__Page excerpt__
===

Among other observations, Moaveni describes meeting with Iran’s reigning “It Girl,” Sonbol, an insipid 28-year-old race car driver; a Dolce & Gabbana billboard that looms ironically over a site where demonstrators had once chanted “Death to America”; and her meeting with a marriage counselor who spends most of the session discussing whether to move his family to Laguna Beach.

The backdrop to Moaveni’s story is post-2005 Iran, in which the little-known Ahmadinejad, an Islamic hard-liner who campaigned on a populist platform of economic opportunity, appears out of nowhere to win the presidency. Ahmadinejad’s talk of economic equality may have swayed the election, but as one cleric points out to Moaveni: “…the top leadership wanted a subservient president, a yes-man, and it made sure it got one.”

Moaveni translates: “This was a coded way of saying” that “Ayatollah Khamenei, the Supreme Leader, wanted a weak president who would not challenge his leadership or make him look fusty, so he colluded to get Ahmadinejad elected.”

Almost exactly four years later, as the 2009 election is protested in Iran’s streets, these words are freshly unsettling. Opposition presidential candidate Mir-Hossein Mousavi clashed with then-President Khamenei in the 1980s when Mousavi served as prime minister. Their disagreements became so fierce that Mousavi offered his resignation to Ayatollah Khomeini in 1988, at the close of the Iran-Iraq war. Khomeini, who often backed Mousavi in these disagreements, refused to accept the resignation. When Khomeini died in June 1989, Khameini replaced him as Supreme Leader. Mousavi, having lost his main ally and watched his primary foe elevated to de facto leadership of the country, retired from politics, removing himself almost completely from public life until recently.

===

(Dataset entries)
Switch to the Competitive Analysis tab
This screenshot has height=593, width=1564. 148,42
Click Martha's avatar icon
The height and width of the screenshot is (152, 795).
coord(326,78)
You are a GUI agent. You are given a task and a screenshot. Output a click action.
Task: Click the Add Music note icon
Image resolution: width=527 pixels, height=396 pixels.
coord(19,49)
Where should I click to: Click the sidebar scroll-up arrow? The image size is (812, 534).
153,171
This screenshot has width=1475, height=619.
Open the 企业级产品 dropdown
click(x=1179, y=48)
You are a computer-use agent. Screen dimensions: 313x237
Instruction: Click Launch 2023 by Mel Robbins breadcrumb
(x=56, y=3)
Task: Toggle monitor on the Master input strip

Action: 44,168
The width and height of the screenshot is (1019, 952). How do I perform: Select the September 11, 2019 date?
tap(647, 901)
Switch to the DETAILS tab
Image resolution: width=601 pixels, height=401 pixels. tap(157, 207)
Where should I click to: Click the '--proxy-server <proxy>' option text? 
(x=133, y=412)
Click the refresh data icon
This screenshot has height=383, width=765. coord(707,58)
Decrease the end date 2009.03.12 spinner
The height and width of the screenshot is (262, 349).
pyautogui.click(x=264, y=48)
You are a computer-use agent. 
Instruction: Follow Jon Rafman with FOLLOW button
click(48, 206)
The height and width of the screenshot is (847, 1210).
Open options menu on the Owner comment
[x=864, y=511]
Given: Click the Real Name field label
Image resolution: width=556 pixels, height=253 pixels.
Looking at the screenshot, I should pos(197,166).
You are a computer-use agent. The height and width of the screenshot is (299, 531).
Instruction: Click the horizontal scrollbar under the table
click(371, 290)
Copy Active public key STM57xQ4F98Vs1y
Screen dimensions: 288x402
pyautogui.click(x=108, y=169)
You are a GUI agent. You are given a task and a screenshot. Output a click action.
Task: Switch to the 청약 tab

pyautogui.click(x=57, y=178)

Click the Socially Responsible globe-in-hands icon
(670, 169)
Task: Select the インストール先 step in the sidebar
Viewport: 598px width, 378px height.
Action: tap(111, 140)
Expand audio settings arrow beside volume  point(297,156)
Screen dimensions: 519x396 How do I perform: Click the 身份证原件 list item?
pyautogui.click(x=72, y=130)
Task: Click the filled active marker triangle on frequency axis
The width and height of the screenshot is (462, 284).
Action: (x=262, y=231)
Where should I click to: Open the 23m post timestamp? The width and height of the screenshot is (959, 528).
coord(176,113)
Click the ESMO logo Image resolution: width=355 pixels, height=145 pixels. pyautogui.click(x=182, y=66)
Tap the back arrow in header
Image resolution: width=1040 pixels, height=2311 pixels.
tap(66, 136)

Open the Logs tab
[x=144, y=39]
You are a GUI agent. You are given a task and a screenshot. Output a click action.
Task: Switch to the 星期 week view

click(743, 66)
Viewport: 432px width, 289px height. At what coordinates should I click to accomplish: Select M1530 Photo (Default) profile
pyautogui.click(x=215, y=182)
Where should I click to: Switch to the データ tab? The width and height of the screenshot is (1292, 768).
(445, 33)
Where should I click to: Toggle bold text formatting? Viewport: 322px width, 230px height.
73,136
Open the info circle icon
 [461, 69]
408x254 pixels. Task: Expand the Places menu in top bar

===

__Assignment 1__
According to the passage about Moaveni's time in Iran, in what year did Mousavi offer his resignation to Ayatollah Khomeini?
__Assignment 2__
Extend the passage about Moaveni's time in Iran, picking up after its last sentence.
The records are separate material, unrelated to the passage about Moaveni's time in Iran.

__Answer box 1__
1988

__Answer box 2__
The 2005 election had serious consequences for Iran. Any hope for social or economic reform withered when Ahmadinejad tightened Islamic strictures and his government amassed the country’s largest budget deficit since the Islamic Revolution. Moaveni sympathetically points out that young Iranians care “far more about finding jobs and raising their living standards than about whether Islam would become compatible with Western-style democracy in their lifetime.”

By memoir’s close, Moaveni and her husband decide to leave Iran for England with their young son. While she had been optimistic about Iran’s reform movement when writing her first book, the Moaveni of Honeymoon is more cynical. That young people “were willing to shout down a police officer or flirt during a public Islamic ritual meant mostly that they were concerned with freedom in their immediate 10-foot radius,” she concludes. “Beyond that, the risks involved in a rebellion swiftly outgrew the rewards.”

These are ironic words today. Some five months after Moaveni’s words were published, I’m distracted by Facebook updates from my two 20-something cousins, both students at Azad University in Tehran. Since June 13, they’ve both changed their profile pictures to the now-familiar slogan reading “Where is my vote?” in stark white lettering against a bright green backdrop—the campaign colors adopted by Mousavi, whose candidacy has come to symbolize a re-ignition of Iran’s reform movement. My cousins and their Facebook updates represent a potentially powerful and complex contingent. Two-thirds of Iran’s population is under 35, meaning many of the people marching in the streets don’t remember a time before the Islamic Revolution. Nevertheless, they’re utilizing Revolutionary slogans, shouting “Allahu Akbar” just as the 1979 revolutionaries did. Meanwhile, an increasingly entrenched Ahmadinejad is responding to the popular uprising with ominous promises that the risks of rebellion will dramatically outweigh the rewards.

No one can predict what will happen next in Iran. Perhaps one positive result of the current conflict, though, is that it may help Americans to view Iran less one-dimensionally. These three books can help.

Azita Osanloo has taught courses on contemporary Iranian poetry. She has an MFA from the University of Montana and is currently a Ph.D. candidate in creative writing and literature at Florida State University.